— Begin —

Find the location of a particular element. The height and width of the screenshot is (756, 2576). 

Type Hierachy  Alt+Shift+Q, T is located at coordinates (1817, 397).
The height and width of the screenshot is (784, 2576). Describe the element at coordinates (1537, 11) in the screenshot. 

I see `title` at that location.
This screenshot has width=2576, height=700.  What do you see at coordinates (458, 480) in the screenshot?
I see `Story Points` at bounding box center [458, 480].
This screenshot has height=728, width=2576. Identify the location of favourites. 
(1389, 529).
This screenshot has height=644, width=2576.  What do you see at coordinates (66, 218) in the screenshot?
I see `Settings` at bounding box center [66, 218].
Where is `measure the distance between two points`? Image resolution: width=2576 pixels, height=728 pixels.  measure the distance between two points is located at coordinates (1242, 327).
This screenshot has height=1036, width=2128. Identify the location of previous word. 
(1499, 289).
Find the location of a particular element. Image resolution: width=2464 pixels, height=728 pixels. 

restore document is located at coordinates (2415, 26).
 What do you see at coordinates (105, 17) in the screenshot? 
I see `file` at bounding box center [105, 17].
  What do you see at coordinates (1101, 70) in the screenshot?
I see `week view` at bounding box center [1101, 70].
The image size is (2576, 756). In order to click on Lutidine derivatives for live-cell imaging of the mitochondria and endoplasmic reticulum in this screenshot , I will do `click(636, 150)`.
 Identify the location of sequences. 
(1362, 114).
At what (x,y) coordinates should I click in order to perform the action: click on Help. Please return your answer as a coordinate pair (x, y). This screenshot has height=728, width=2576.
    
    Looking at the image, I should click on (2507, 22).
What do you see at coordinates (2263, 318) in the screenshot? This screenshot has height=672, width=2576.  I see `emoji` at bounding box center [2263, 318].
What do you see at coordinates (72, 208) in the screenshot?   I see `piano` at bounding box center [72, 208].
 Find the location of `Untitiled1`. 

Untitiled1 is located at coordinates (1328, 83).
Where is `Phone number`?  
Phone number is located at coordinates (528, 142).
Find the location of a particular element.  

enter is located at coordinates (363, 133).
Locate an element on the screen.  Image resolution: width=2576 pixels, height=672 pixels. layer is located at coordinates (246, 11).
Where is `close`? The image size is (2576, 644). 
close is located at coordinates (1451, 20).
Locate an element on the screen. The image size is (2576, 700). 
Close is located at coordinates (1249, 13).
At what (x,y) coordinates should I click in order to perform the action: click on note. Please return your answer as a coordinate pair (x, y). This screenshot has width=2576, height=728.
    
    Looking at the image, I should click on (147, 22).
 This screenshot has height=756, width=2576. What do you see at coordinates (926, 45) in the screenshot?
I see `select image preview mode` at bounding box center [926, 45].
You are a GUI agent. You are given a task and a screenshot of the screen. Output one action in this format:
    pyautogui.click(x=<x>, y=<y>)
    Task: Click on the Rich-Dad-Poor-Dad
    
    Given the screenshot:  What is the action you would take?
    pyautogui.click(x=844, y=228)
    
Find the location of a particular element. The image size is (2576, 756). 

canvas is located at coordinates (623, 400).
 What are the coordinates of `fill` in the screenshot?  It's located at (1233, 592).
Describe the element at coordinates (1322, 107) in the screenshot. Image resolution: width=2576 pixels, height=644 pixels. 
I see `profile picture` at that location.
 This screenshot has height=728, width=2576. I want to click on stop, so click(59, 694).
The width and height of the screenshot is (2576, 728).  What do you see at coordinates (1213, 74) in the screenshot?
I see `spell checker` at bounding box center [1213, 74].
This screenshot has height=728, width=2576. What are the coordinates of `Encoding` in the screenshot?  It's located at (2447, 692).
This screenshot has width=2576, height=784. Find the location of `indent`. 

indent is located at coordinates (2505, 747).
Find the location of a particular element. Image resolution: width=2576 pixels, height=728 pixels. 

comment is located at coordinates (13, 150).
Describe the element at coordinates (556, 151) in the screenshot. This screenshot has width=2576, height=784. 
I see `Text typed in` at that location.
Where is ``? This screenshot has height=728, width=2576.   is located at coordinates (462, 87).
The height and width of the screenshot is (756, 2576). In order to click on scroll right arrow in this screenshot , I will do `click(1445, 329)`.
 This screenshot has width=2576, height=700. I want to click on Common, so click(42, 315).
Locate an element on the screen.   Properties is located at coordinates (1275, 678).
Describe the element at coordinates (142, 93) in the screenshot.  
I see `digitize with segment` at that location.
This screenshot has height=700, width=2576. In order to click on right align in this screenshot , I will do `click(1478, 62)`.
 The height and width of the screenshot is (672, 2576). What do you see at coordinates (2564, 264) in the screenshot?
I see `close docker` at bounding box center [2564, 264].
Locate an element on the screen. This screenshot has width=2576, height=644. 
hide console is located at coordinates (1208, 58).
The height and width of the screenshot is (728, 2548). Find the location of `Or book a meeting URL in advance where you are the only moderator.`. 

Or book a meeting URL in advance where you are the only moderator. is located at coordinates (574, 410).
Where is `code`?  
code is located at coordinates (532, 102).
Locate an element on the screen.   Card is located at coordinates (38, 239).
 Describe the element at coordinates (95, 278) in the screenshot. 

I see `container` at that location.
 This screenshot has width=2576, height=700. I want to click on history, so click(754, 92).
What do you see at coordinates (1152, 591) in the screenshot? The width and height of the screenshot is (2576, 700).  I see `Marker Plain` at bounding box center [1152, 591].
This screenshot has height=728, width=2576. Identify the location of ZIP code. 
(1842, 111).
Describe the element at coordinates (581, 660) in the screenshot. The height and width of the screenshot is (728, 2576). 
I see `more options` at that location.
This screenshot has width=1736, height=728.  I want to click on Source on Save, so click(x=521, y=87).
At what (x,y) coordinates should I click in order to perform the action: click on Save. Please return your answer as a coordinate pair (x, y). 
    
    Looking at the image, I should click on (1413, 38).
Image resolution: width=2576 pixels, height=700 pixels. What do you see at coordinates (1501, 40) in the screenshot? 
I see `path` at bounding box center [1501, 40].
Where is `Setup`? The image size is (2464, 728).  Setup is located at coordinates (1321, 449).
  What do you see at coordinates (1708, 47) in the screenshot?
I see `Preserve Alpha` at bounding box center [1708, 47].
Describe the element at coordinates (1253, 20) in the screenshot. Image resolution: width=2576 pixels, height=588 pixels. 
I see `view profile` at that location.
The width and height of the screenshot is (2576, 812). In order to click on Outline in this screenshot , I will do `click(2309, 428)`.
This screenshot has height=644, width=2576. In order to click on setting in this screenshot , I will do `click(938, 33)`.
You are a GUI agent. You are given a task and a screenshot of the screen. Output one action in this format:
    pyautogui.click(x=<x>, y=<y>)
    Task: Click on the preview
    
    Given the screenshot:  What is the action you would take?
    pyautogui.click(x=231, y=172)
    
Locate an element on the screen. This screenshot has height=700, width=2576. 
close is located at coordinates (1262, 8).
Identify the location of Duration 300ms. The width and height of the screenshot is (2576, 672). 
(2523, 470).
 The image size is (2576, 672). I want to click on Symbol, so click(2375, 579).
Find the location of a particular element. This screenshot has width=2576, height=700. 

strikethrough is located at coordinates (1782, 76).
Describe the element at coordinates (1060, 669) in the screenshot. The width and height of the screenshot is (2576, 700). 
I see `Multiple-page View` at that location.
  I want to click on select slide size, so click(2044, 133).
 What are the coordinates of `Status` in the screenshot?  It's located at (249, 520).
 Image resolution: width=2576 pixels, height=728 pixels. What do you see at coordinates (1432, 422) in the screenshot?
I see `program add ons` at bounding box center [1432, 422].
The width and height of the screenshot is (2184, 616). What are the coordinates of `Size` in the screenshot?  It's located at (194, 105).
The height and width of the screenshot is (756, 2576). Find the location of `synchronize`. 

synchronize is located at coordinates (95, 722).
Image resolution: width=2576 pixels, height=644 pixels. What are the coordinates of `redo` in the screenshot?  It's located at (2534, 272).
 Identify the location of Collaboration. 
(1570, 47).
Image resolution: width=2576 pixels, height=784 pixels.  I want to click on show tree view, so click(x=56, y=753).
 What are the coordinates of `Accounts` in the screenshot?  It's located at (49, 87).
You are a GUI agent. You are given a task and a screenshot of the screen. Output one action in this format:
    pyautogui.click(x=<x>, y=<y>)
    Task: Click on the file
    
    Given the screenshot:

— End —

Quote the items above word for word, starting at their first line and ending with the line that contains "center [1101, 70].", including both of those lines.

• Solved exercise
Find the location of a particular element. The height and width of the screenshot is (756, 2576). 

Type Hierachy  Alt+Shift+Q, T is located at coordinates (1817, 397).
The height and width of the screenshot is (784, 2576). Describe the element at coordinates (1537, 11) in the screenshot. 

I see `title` at that location.
This screenshot has width=2576, height=700.  What do you see at coordinates (458, 480) in the screenshot?
I see `Story Points` at bounding box center [458, 480].
This screenshot has height=728, width=2576. Identify the location of favourites. 
(1389, 529).
This screenshot has height=644, width=2576.  What do you see at coordinates (66, 218) in the screenshot?
I see `Settings` at bounding box center [66, 218].
Where is `measure the distance between two points`? Image resolution: width=2576 pixels, height=728 pixels.  measure the distance between two points is located at coordinates (1242, 327).
This screenshot has height=1036, width=2128. Identify the location of previous word. 
(1499, 289).
Find the location of a particular element. Image resolution: width=2464 pixels, height=728 pixels. 

restore document is located at coordinates (2415, 26).
 What do you see at coordinates (105, 17) in the screenshot? 
I see `file` at bounding box center [105, 17].
  What do you see at coordinates (1101, 70) in the screenshot?
I see `week view` at bounding box center [1101, 70].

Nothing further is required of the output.